= RECORDS SUPPLIED =
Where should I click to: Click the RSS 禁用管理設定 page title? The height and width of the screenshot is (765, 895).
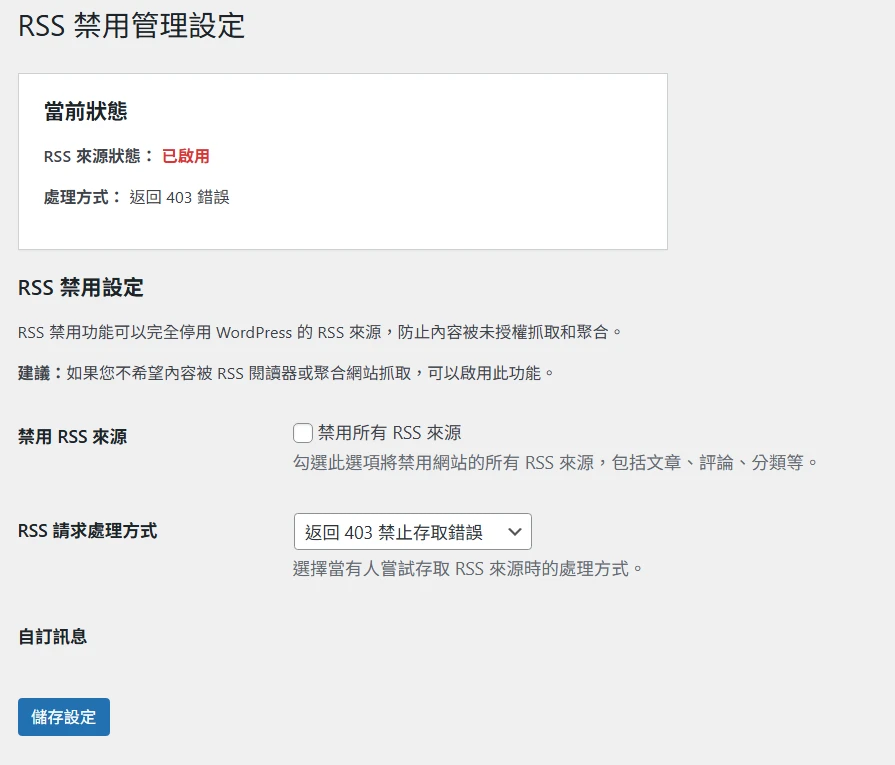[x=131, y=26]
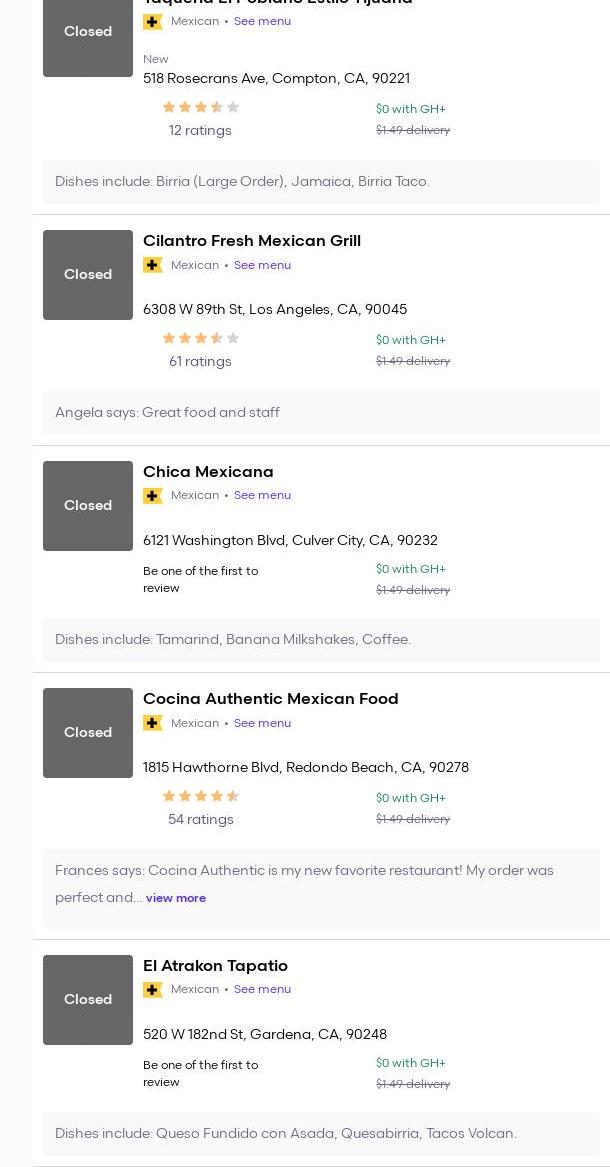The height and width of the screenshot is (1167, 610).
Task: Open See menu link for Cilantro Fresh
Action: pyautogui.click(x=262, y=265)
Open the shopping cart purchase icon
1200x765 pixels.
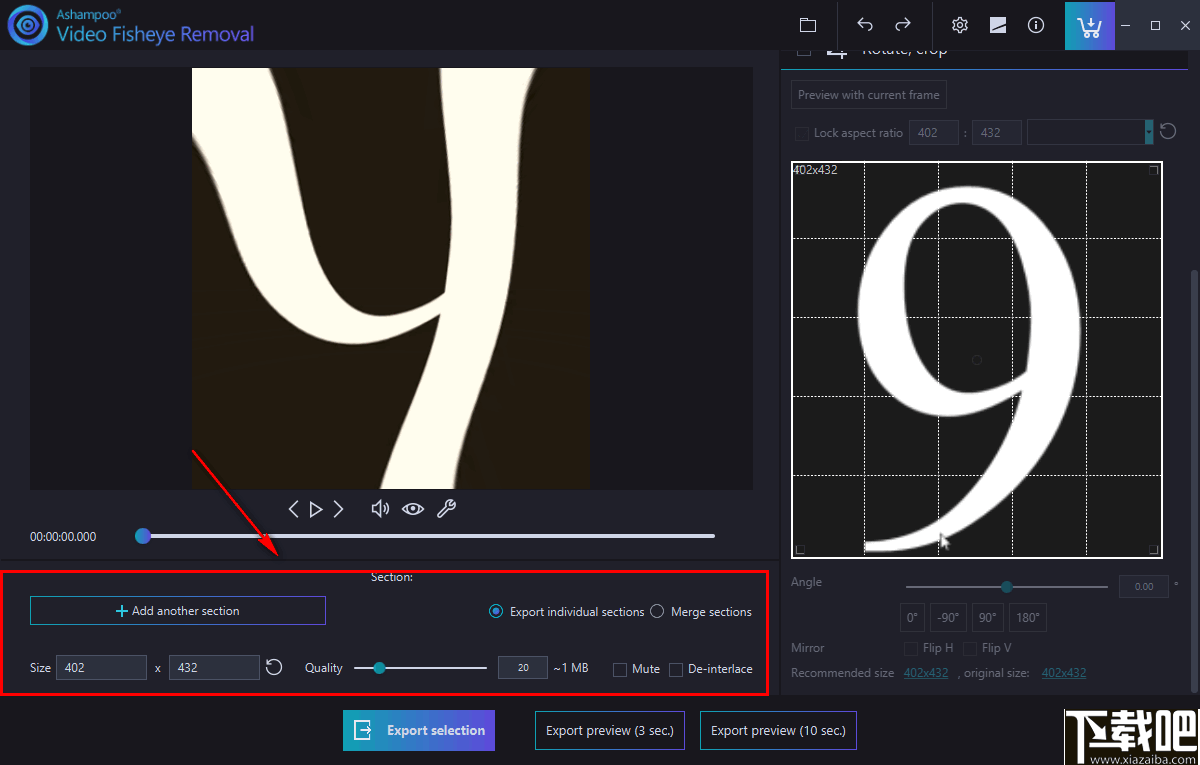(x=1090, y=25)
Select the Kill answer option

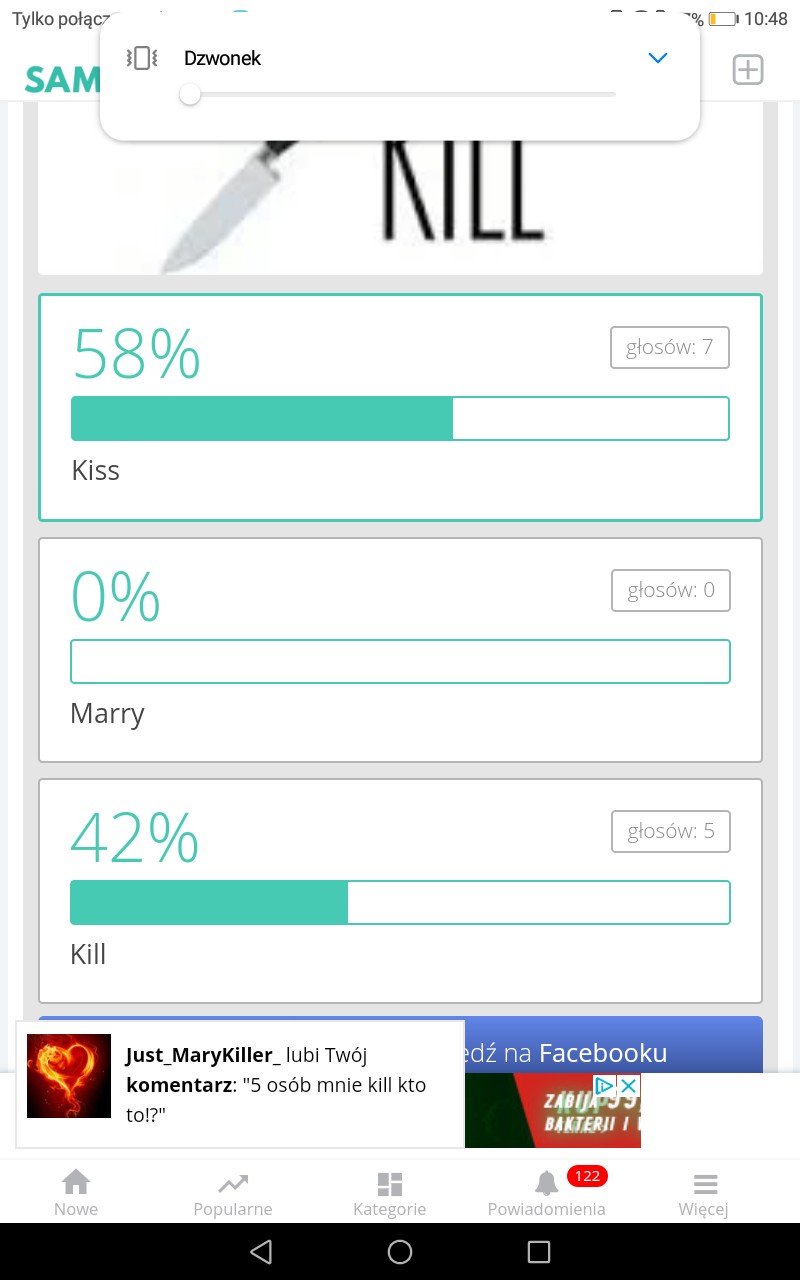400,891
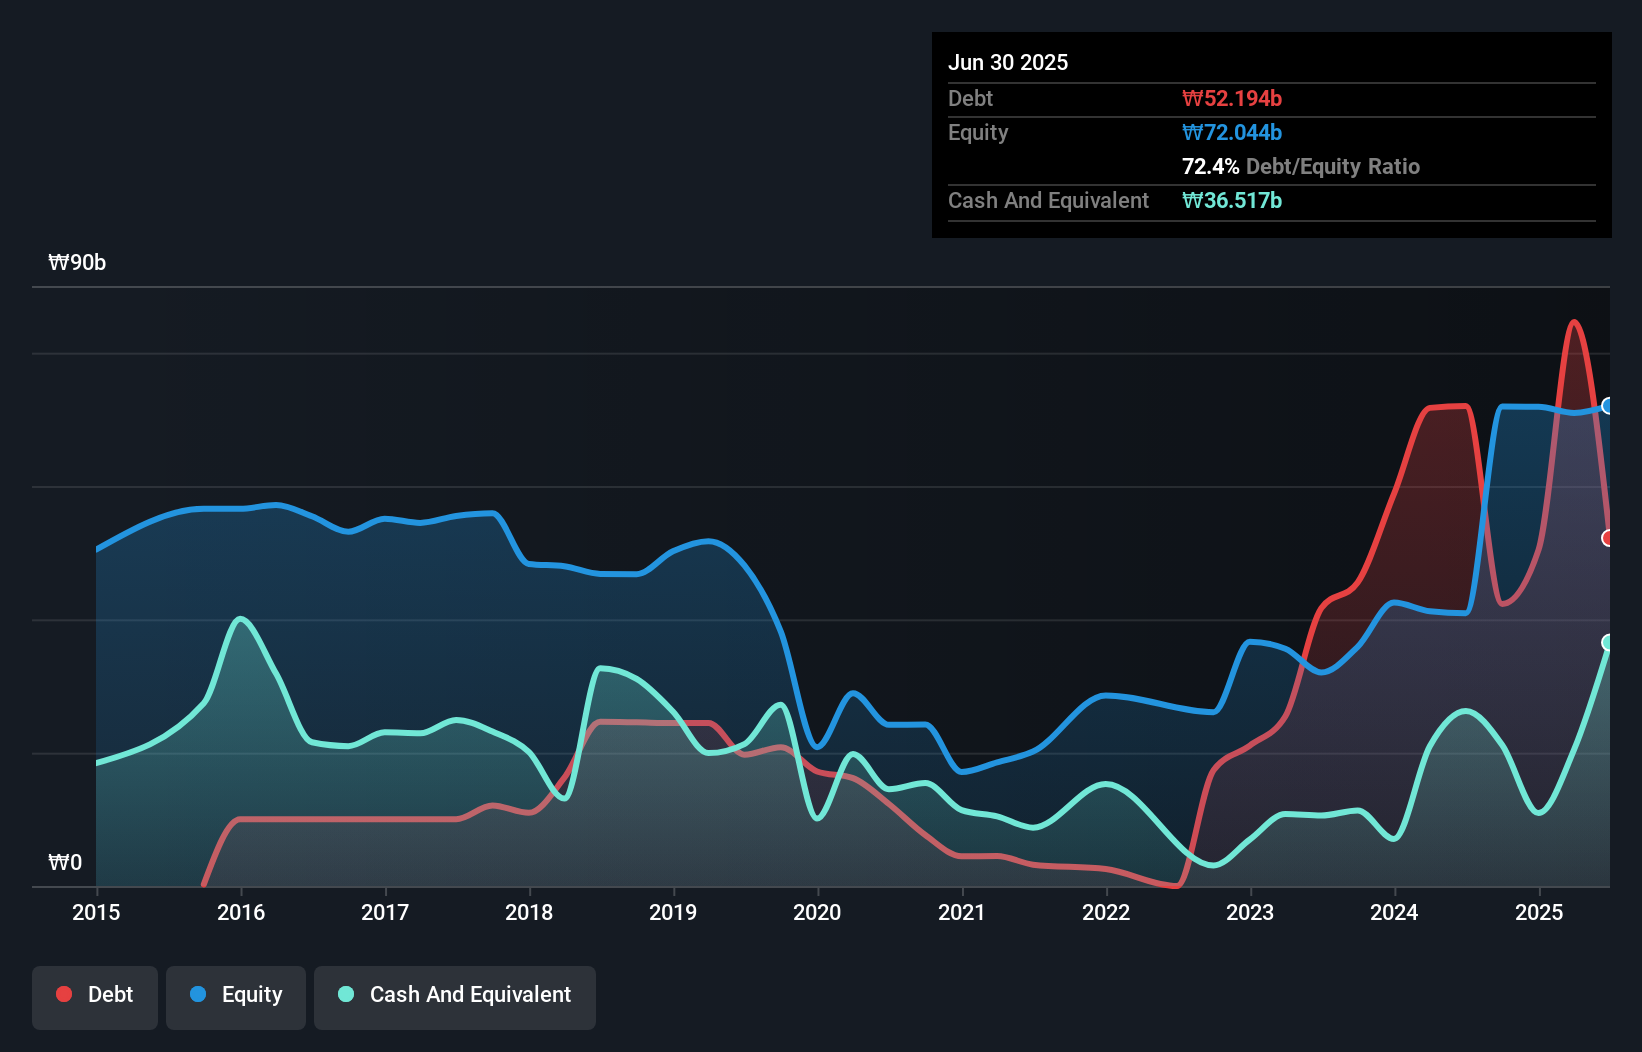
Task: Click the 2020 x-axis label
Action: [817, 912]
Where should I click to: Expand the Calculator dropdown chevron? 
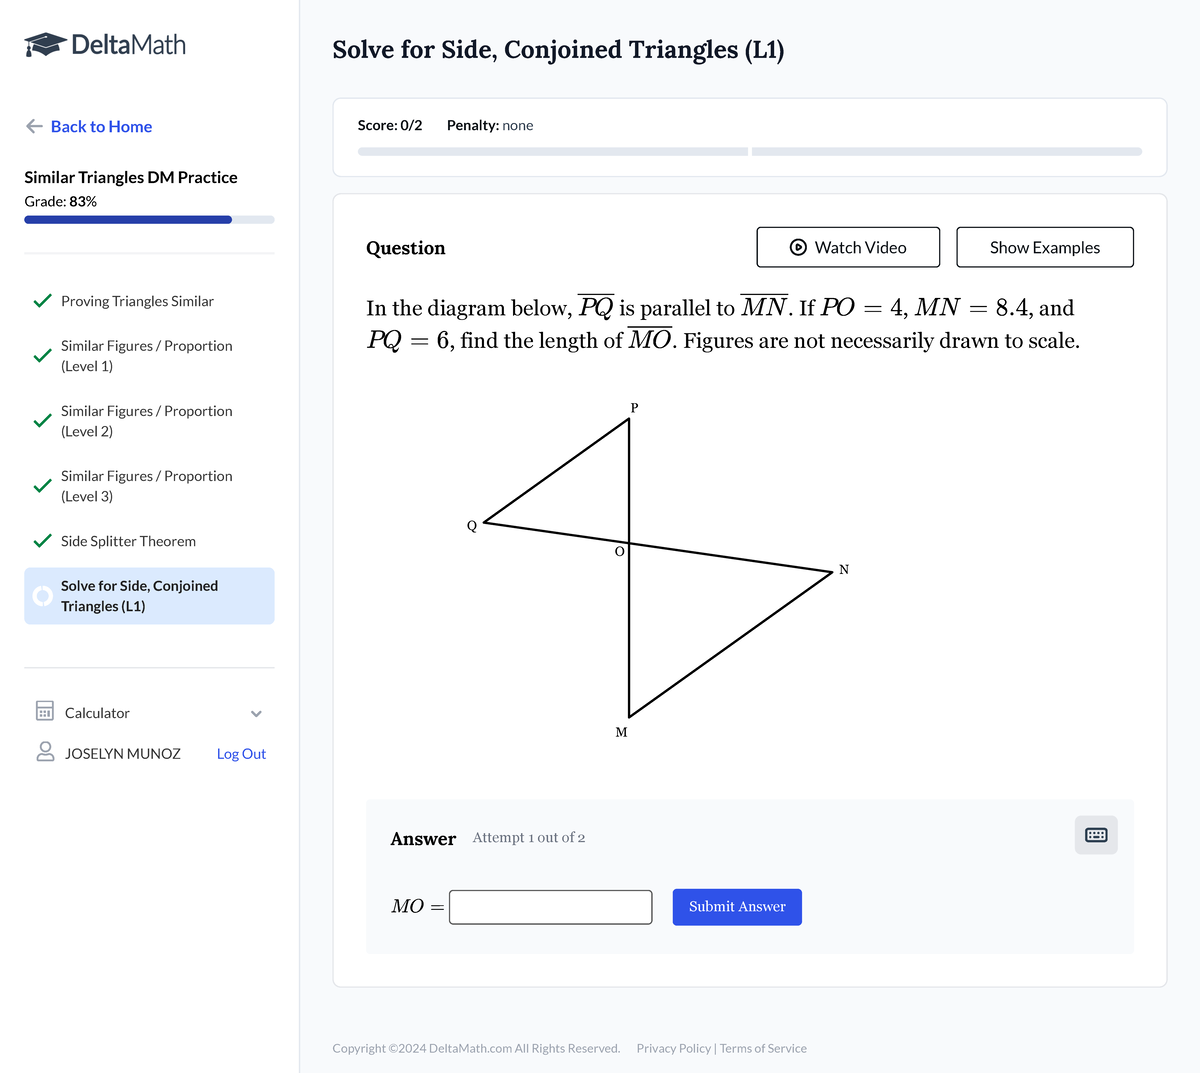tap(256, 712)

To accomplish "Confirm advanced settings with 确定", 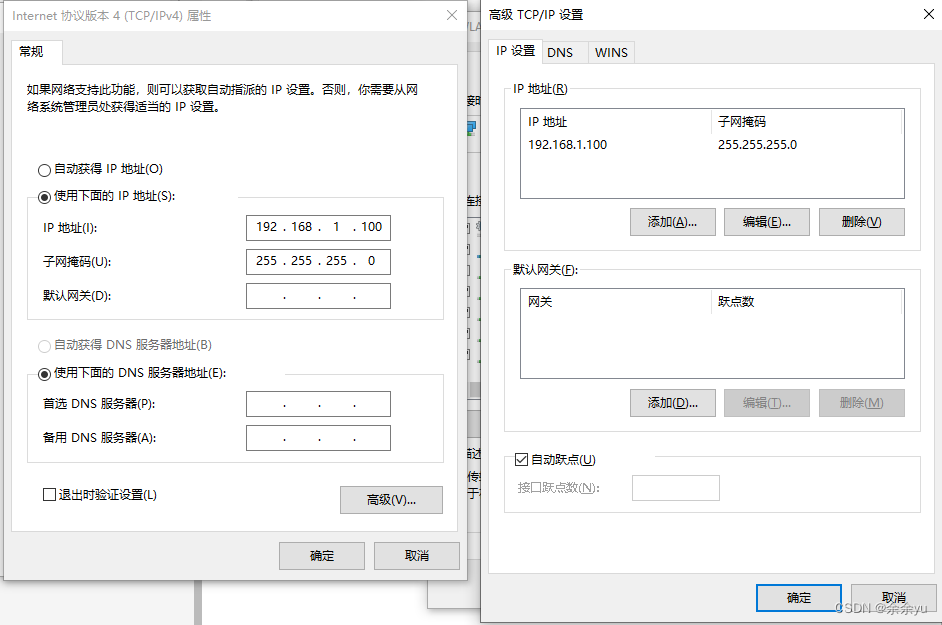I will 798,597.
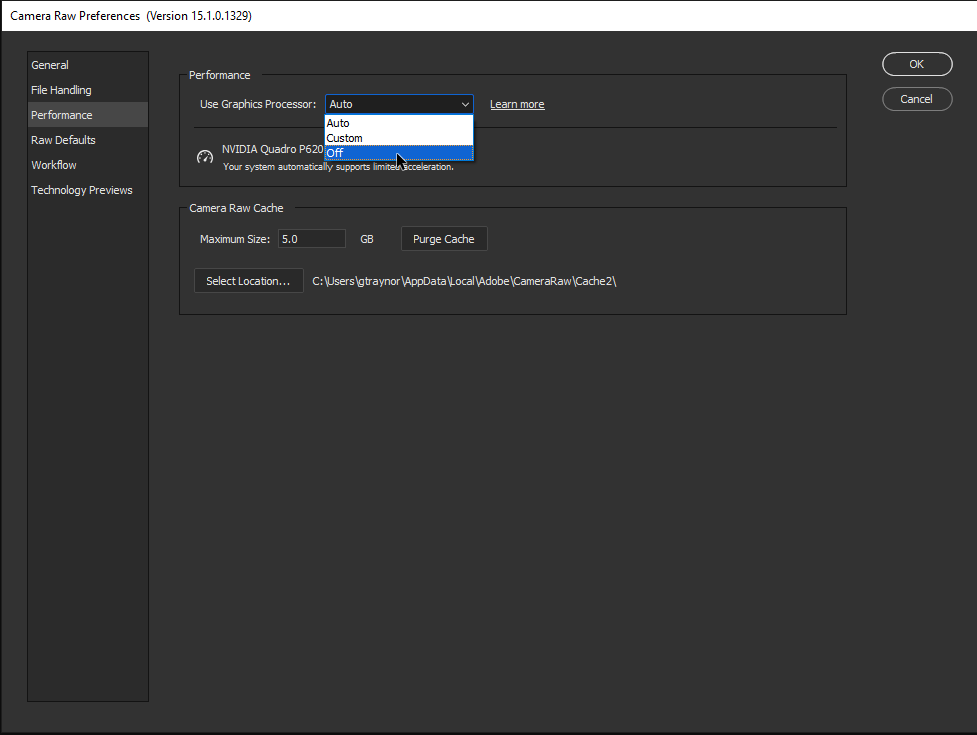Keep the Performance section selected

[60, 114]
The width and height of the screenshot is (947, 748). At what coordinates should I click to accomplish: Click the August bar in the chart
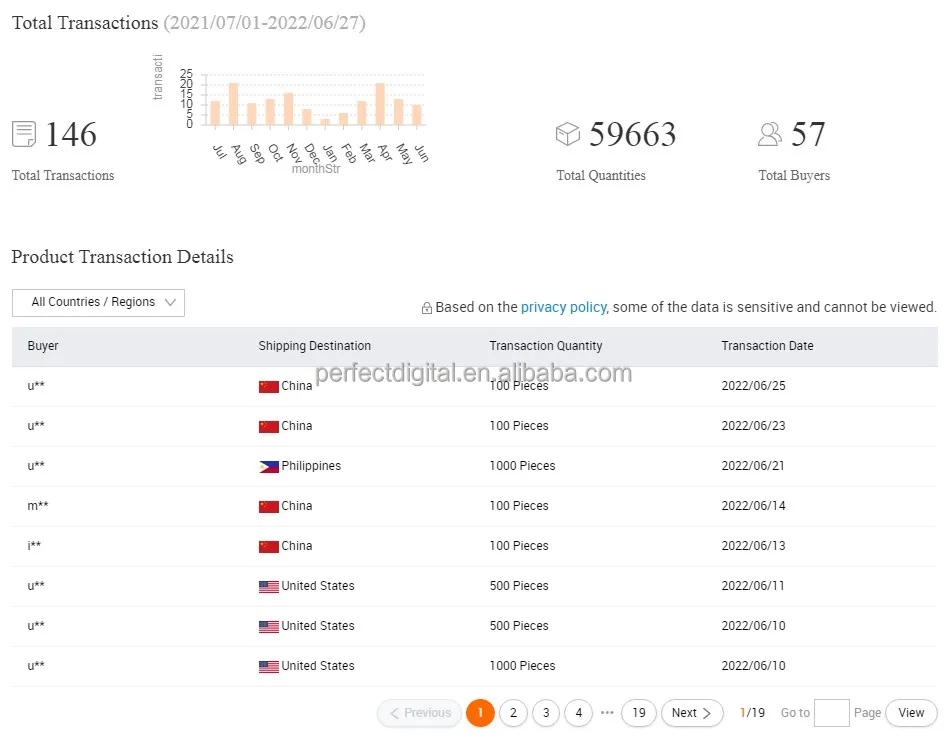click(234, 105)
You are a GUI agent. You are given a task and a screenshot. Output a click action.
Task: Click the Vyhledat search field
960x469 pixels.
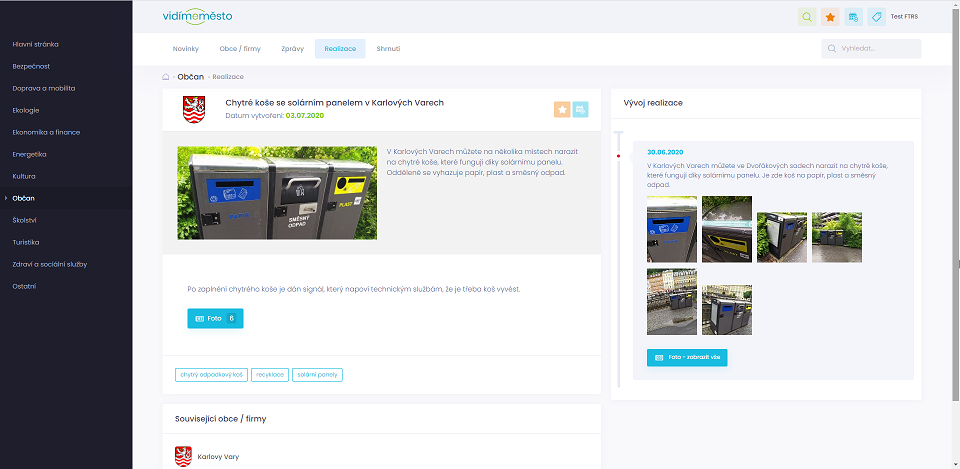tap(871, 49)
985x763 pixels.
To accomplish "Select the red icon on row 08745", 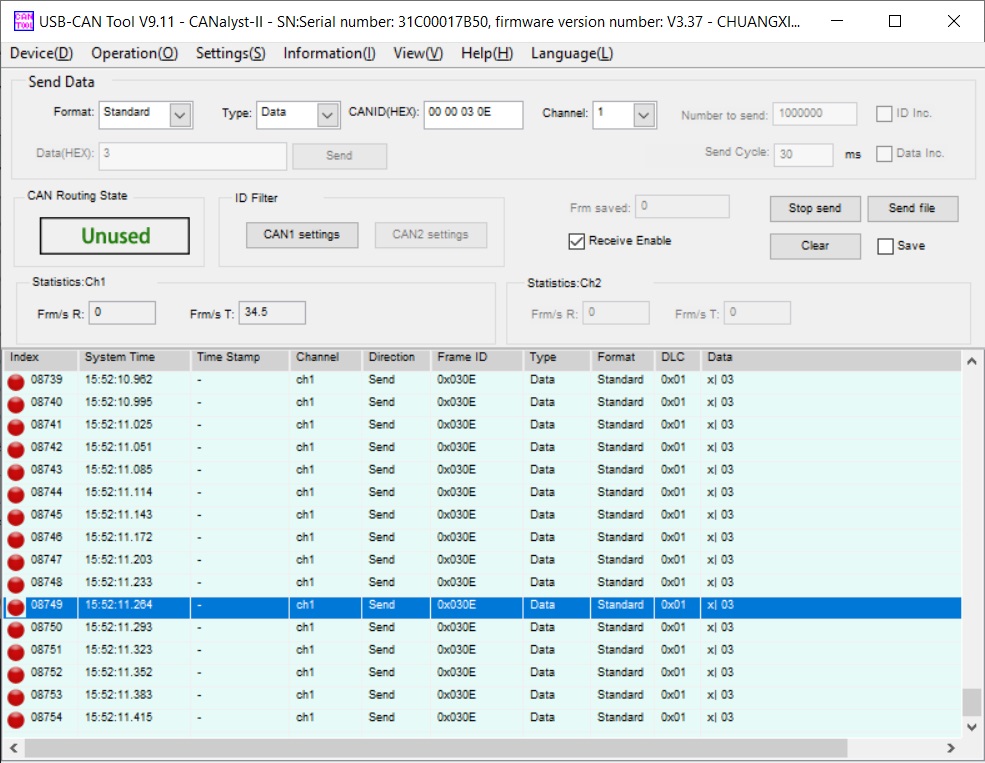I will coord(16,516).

= WHAT NEEDS TO BE DONE =
Output only the lines above from the line that holds "The width and" through the line that holds "985x763 pixels.", both ends included, and exclude pictures.

= ANSWER TO THIS EXERCISE =
The width and height of the screenshot is (947, 748). At what coordinates should I click to accomplish: Click the August bar in the chart
click(234, 105)
You are a GUI agent. You are given a task and a screenshot. Output a click action.
Task: Click the Vyhledat search field
960x469 pixels.
tap(871, 49)
985x763 pixels.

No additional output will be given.